Üstelik bu büyük mağazalar sadece işçiyi sömürmekle kalmıyor, raf ve reklam kurnazlıklarıyla halkı da kandırmaya devam ediyor. Özellikle semt pazarlarının kurulduğu günlerde, bölgedeki süpermarketler sebze ve meyve fiyatlarını düşürerek pazarcı esnafımıza haksız rekabet uyguluyor. Sebze ve meyveden zarar ettiklerini diğer ürünlere zam yaparak telafi ediyor, böylece halkı yanıltıyorlar.
Ayrıca kendilerine mal ve hizmet sağlayan üretici firmaları da sömürüyorlar. Uzun vadelerle mal alıp peşin satarak valörden kazanç sağlıyorlar.

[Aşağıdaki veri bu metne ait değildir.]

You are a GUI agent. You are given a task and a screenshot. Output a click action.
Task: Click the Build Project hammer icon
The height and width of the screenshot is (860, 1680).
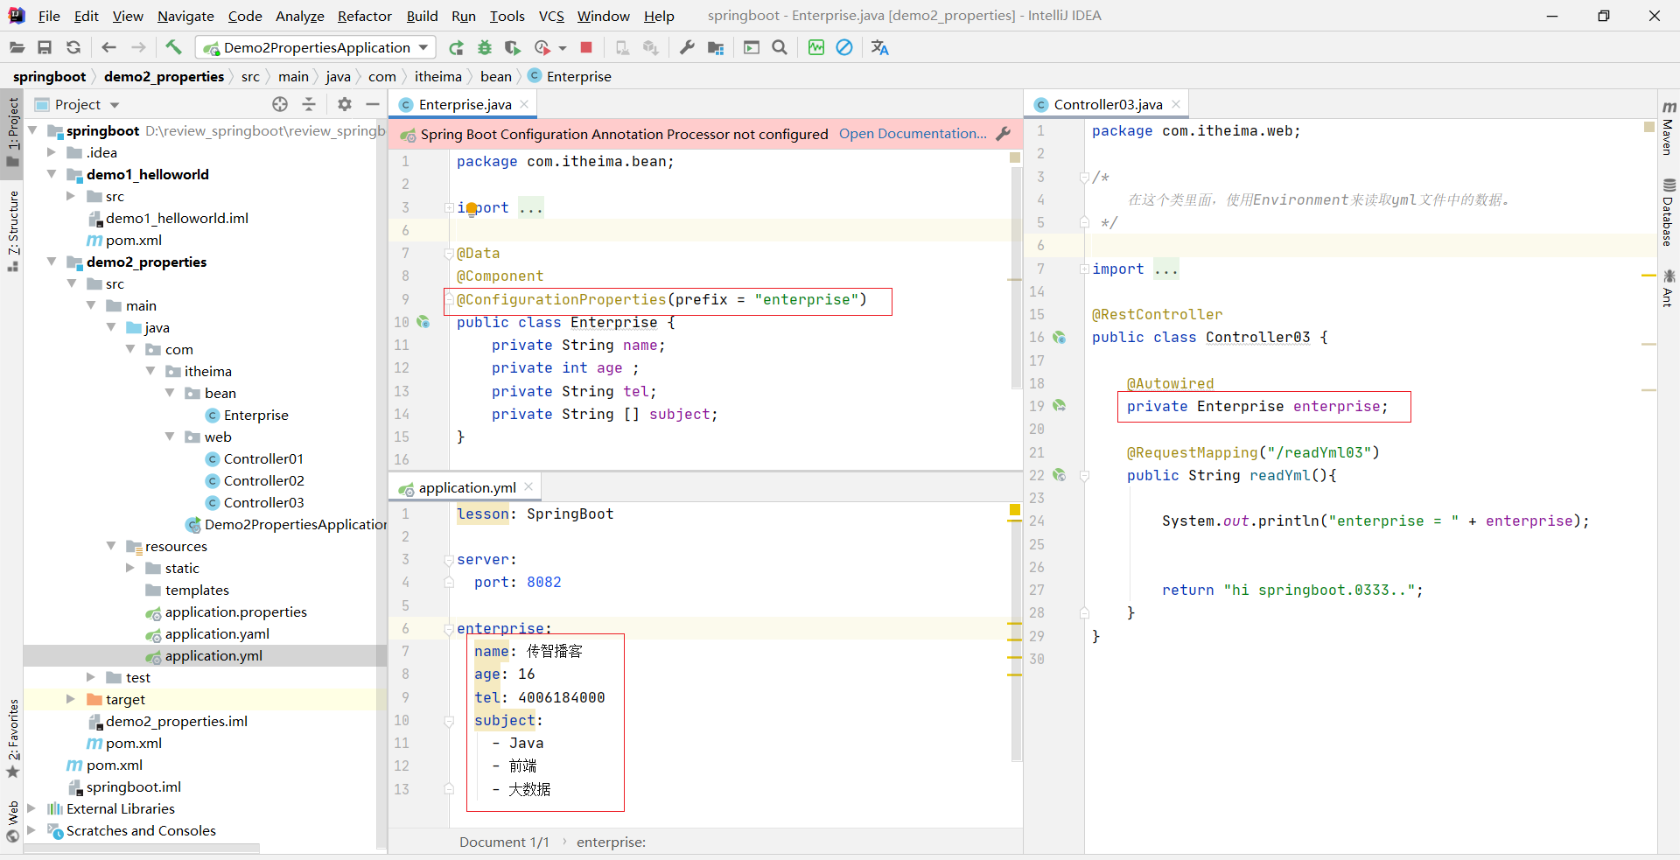pyautogui.click(x=173, y=47)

Her yolu mübah görerek para kazanma hırsıyla her türlü ticari aracı kendileri için kullanıyorlar.
Bu tabloya karşı Türkiye Büyük Millet Meclisi’nin bir an önce harekete geçmesini bekliyoruz. Haksız rekabetin önlenmesi, çalışanların koşullarının iyileştirilmesi ve yanıltıcı reklamlarla halkın kandırılmasının önüne geçilmesini talep ediyoruz.
Kadın personellerin ise daha fazla sömürüldüğünü görüyoruz. Kadın çalışanlara kaldıramayacakları yükler veriliyor. Az önce de belirttiğim gibi, dört kişinin yapacağı iş iki kişiye yüklenerek, çalışanlar fiziksel ve psikolojik olarak zorlanıyor.
Oysa Dünya Çalışma Örgütü’nün kriterlerine göre kadınlar daha hafif işlerde, erkekler ise daha ağır işlerde istihdam edilmelidir. Ancak Türkiye’de bu uygulanmıyor. Görevini yapmayan çalışanların işten çıkarıldığı, sendika kurulması halinde ise mobbinge maruz kaldıkları bir düzenle karşı karşıyayız.
Tüm bunlar, çalışanlar üzerinde ciddi bir baskı oluşturuyor. Eğer Avrupa Birliği’ne girmeyi hedefleyen bir ülkede bunlar yaşanıyorsa, durup düşünmek gerekir.
AVM’lerin ve büyük zincir marketlerin elde ettiği haksız kazançlar, esnafımızı mağdur ediyor. Bu nedenle hem çalışma koşullarının hem de ticari standartların yeniden düzenlenmesi için Meclis’ten destek bekliyoruz.”